Within the borders of a single country, you will find savannahs rich

with big game, timeless cultures unchanged by the modern world,

pristine beaches and coral reef, equatorial forests and mighty

snow-capped mountains, searing deserts and cool highland retreats and

endless opportunities for adventure, discovery, relaxation; more than

you would ever expect.

Location and topography

Kenya lies astride the equator on

the eastern coast of Africa. It is a medium-sized country by

continental standards, covering an area of about 586,600km sq. Inland

water bodies cover some 10,700km sq, the bulk of this in Lakes Victoria

and Turkana. Kenya has tremendous topographical

diversity, including glaciated mountains with snow-capped peaks, the

Rift Valley with its scarps and volcanoes, ancient granitic hills, flat

desert landscapes and coral reefs and islets.

Kenya's Climate

Generally the climate is warm

and humid at the coast, cool and humid in the central highlands, and

hot and dry in the north and east.
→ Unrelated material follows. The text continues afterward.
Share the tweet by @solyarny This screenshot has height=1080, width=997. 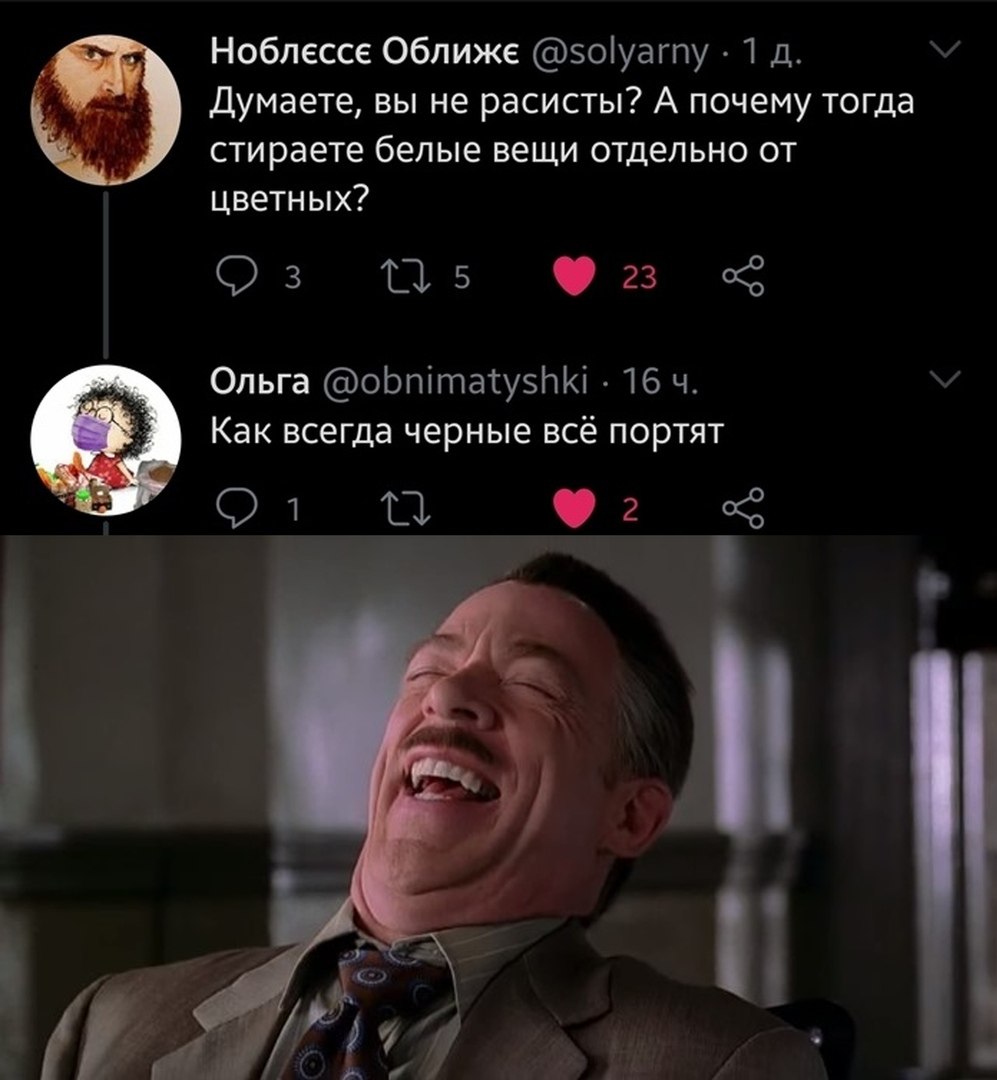(x=743, y=276)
Across most of the country,

rainfall is strongly seasonal, although its pattern, timing and extent

vary greatly from place to place and from year to year.  Rainfall

peaks in most areas are in November and April.

Kenya's Water resources

There are five major

drainage basins: Lake Victoria, the Rift Valley, the Athi-Galana-Sabaki

River (and Coastal areas to its south), the Tana River and the northern

Ewaso Ng’iro. The

rift valley contains several basins of internal drainage, forming a

chain of endorheic lakes from Lake Natron on the Tanzanian border,

through Lakes Magadi, Naivasha, Turkana, Elementaita, Nakuru, Bogoria

and Baringo.  These lakes vary in alkalinity; from fresh water Lake Naivasha to the intensely alkaline Lake Magadi.